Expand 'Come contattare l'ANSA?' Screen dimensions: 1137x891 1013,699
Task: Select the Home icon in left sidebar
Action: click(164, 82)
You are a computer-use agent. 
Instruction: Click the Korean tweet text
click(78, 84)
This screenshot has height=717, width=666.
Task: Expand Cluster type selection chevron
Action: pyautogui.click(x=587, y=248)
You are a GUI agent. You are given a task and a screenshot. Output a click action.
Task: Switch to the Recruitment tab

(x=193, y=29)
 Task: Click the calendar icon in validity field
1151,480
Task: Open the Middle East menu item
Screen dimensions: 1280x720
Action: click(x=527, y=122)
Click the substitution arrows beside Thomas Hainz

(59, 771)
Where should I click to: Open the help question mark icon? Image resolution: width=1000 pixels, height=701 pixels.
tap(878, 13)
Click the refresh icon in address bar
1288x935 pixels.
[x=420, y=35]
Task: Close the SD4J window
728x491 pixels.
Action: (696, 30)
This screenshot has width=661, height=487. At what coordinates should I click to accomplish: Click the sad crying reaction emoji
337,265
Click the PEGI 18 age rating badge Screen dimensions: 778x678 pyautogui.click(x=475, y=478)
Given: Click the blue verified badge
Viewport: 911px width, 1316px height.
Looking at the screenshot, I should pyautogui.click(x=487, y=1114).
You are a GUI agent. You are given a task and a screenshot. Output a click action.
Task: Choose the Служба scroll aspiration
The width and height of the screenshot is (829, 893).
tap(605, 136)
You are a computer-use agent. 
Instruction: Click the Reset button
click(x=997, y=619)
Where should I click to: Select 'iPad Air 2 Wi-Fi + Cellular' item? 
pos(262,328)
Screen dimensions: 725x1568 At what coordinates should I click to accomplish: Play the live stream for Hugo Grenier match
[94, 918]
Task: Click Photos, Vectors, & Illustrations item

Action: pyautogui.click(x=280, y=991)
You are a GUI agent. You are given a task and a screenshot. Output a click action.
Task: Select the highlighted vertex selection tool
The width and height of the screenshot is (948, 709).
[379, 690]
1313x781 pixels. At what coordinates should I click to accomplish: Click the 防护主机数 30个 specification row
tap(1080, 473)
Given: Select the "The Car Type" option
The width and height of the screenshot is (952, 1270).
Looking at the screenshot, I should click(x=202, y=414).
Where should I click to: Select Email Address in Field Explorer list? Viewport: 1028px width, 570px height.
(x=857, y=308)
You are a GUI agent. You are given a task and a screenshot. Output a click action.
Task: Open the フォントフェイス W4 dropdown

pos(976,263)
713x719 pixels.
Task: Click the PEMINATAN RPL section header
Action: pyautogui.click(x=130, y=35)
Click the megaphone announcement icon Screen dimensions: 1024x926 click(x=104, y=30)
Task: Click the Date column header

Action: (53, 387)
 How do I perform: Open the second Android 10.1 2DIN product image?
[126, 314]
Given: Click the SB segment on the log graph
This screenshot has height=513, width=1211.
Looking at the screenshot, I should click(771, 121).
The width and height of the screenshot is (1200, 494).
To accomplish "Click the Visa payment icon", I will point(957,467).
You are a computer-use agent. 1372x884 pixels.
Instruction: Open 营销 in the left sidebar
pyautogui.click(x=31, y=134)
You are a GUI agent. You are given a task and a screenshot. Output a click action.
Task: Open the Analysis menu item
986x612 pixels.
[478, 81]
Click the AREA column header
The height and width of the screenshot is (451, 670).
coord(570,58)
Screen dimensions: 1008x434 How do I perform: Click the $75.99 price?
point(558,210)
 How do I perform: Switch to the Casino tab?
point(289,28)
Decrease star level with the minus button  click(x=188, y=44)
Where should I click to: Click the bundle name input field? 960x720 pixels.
+++
## YOUR ASSIGNMENT
Working through the records above, copy each one exactly.

## SOLUTION FOR THIS PROBLEM
Expand 'Come contattare l'ANSA?' Screen dimensions: 1137x891 1013,699
Task: Select the Home icon in left sidebar
Action: click(164, 82)
You are a computer-use agent. 
Instruction: Click the Korean tweet text
click(78, 84)
This screenshot has height=717, width=666.
Task: Expand Cluster type selection chevron
Action: pyautogui.click(x=587, y=248)
You are a GUI agent. You are given a task and a screenshot. Output a click action.
Task: Switch to the Recruitment tab

(x=193, y=29)
 Task: Click the calendar icon in validity field
1151,480
Task: Open the Middle East menu item
Screen dimensions: 1280x720
Action: click(x=527, y=122)
Click the substitution arrows beside Thomas Hainz

(59, 771)
Where should I click to: Open the help question mark icon? Image resolution: width=1000 pixels, height=701 pixels.
tap(878, 13)
Click the refresh icon in address bar
1288x935 pixels.
[x=420, y=35]
Task: Close the SD4J window
728x491 pixels.
Action: (696, 30)
This screenshot has width=661, height=487. At what coordinates should I click to accomplish: Click the sad crying reaction emoji
337,265
Click the PEGI 18 age rating badge Screen dimensions: 778x678 pyautogui.click(x=475, y=478)
Given: Click the blue verified badge
Viewport: 911px width, 1316px height.
Looking at the screenshot, I should pyautogui.click(x=487, y=1114).
You are a GUI agent. You are given a task and a screenshot. Output a click action.
Task: Choose the Служба scroll aspiration
The width and height of the screenshot is (829, 893).
tap(605, 136)
You are a computer-use agent. 
Instruction: Click the Reset button
click(x=997, y=619)
Where should I click to: Select 'iPad Air 2 Wi-Fi + Cellular' item? 
pos(262,328)
Screen dimensions: 725x1568 At what coordinates should I click to accomplish: Play the live stream for Hugo Grenier match
[94, 918]
Task: Click Photos, Vectors, & Illustrations item

Action: pyautogui.click(x=280, y=991)
You are a GUI agent. You are given a task and a screenshot. Output a click action.
Task: Select the highlighted vertex selection tool
The width and height of the screenshot is (948, 709).
[379, 690]
1313x781 pixels. At what coordinates should I click to accomplish: Click the 防护主机数 30个 specification row
tap(1080, 473)
Given: Select the "The Car Type" option
The width and height of the screenshot is (952, 1270).
Looking at the screenshot, I should click(x=202, y=414).
Where should I click to: Select Email Address in Field Explorer list? Viewport: 1028px width, 570px height.
(x=857, y=308)
You are a GUI agent. You are given a task and a screenshot. Output a click action.
Task: Open the フォントフェイス W4 dropdown

pos(976,263)
713x719 pixels.
Task: Click the PEMINATAN RPL section header
Action: pyautogui.click(x=130, y=35)
Click the megaphone announcement icon Screen dimensions: 1024x926 click(x=104, y=30)
Task: Click the Date column header

Action: (53, 387)
 How do I perform: Open the second Android 10.1 2DIN product image?
[126, 314]
Given: Click the SB segment on the log graph
This screenshot has height=513, width=1211.
Looking at the screenshot, I should click(771, 121).
The width and height of the screenshot is (1200, 494).
To accomplish "Click the Visa payment icon", I will point(957,467).
You are a computer-use agent. 1372x884 pixels.
Instruction: Open 营销 in the left sidebar
pyautogui.click(x=31, y=134)
You are a GUI agent. You are given a task and a screenshot. Output a click action.
Task: Open the Analysis menu item
986x612 pixels.
[478, 81]
Click the AREA column header
The height and width of the screenshot is (451, 670).
coord(570,58)
Screen dimensions: 1008x434 How do I perform: Click the $75.99 price?
point(558,210)
 How do I perform: Switch to the Casino tab?
point(289,28)
Decrease star level with the minus button  click(x=188, y=44)
Where should I click to: Click the bundle name input field? 960x720 pixels.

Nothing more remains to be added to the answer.